A vulnerability has been revealed to affect Samsung smartphones that could allow an attacker to gain administrative access to the devices through any application.

A vulnerability has been revealed to affect Samsung smartphones that could allow an attacker to gain administrative access to the devices through any application.

Posting on the XDA Developers forum, ‘Alephzain' published details about the flaw that described the security hole that lies within a Samsung headset kernel and affects all devices that run using the Exynos 4210 and 4412 processor.

Affected devices include the Samsung Galaxy Note 2, Galaxy S3, Galaxy S2, Meizu MX – and potentially other Samsung products.  
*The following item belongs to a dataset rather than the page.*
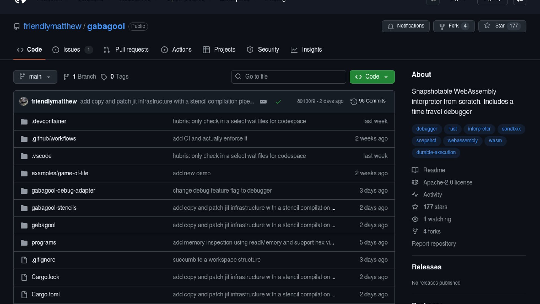Screen dimensions: 540x304
Task: Click the 1 Branch icon link
Action: (66, 77)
This would allow access to all physical memory on the device and in the worst-case scenario, it to be stolen or erased by an attacker who uses an app to exploit the flaw, according to Alephzain.
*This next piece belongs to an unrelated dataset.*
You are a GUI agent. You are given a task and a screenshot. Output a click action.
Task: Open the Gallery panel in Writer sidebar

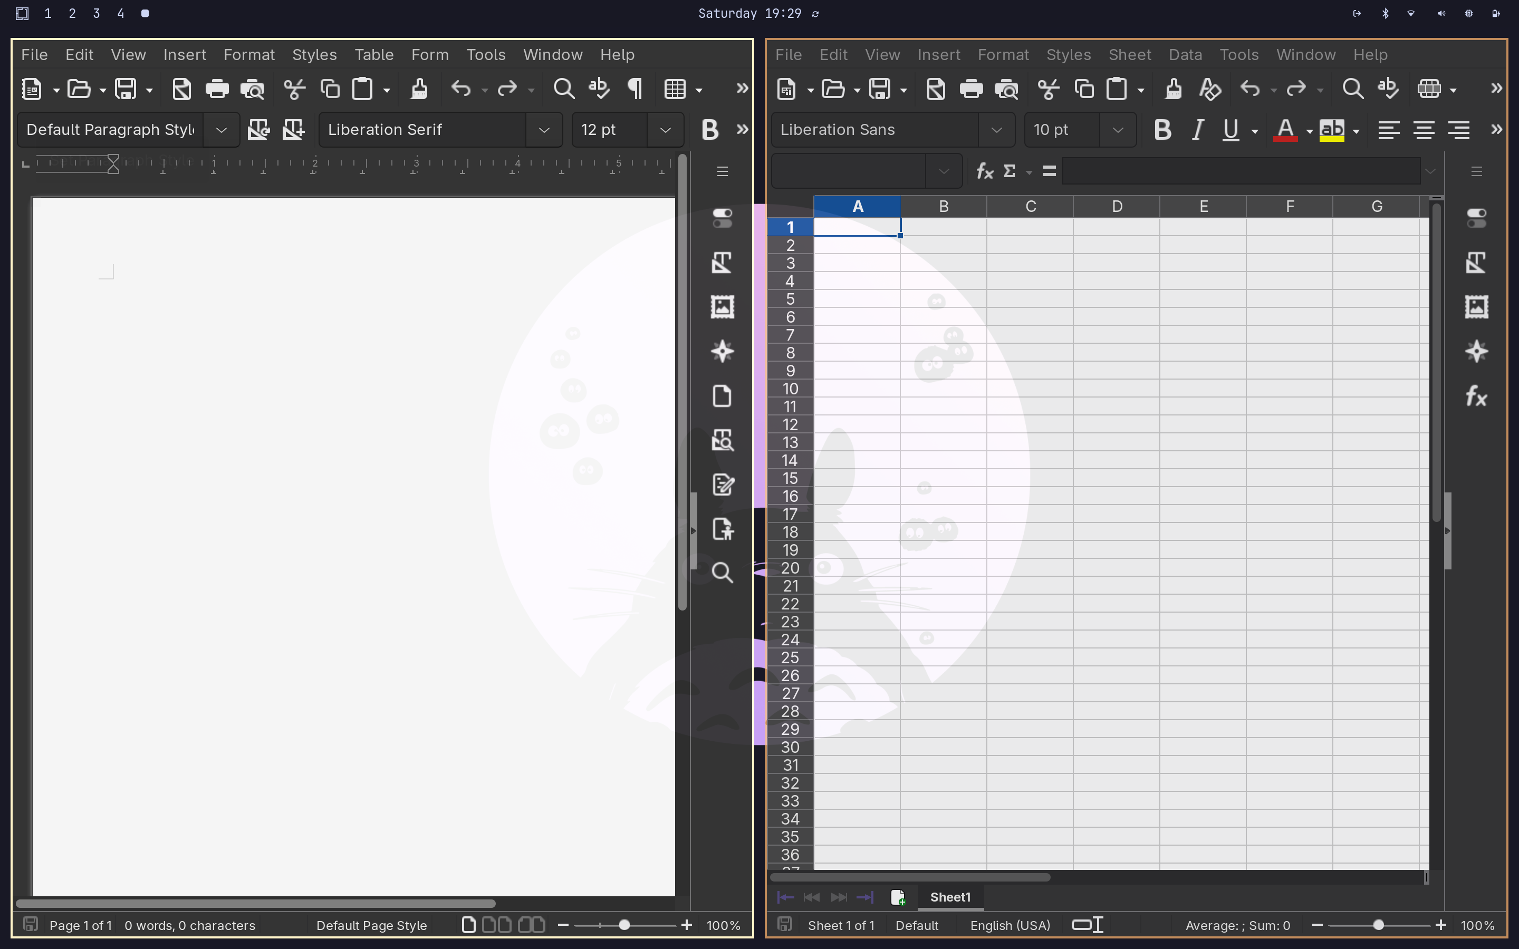(722, 307)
They said: “The good news is we can easily obtain root [access] on these devices, and the bad is there is no control over it.”

So far, the flaw doesn't appear to have been publicly exploited. On Monday, Joseph Hindy, another member of the developer forum, published additional details about the vulnerability.

Hindy said: “Essentially, this exploit can be used to root any device with the aforementioned processors. What's more, this method wouldn't require an Odin flash like most current root methods.

“However, this exploit could be dangerous. Not only could be used to acquire root access, but for malicious applications as well. So developers will have a fun time helping to fix the issues while using the exploit for root.”

A spokesman for Samsung told SC Magazine US that the company was "currently in the process of conducting an internal review"' on the issue.

Trend Micro technical communications expert Jonathan Leopando said: “It is possible that any device running an Exynos SoC and running newer versions of Android (Ice Cream Sandwich or later) could be at risk. Earlier versions of Android did not have the kernel device which was called in newer versions, so they are not at risk from this issue.

“As a practical matter, there are no good steps users can take to mitigate this threat. It is possible to download apps that disable access to system memory, but this also breaks key functions such as the phone's camera. It is up to Samsung to patch this threat permanently.”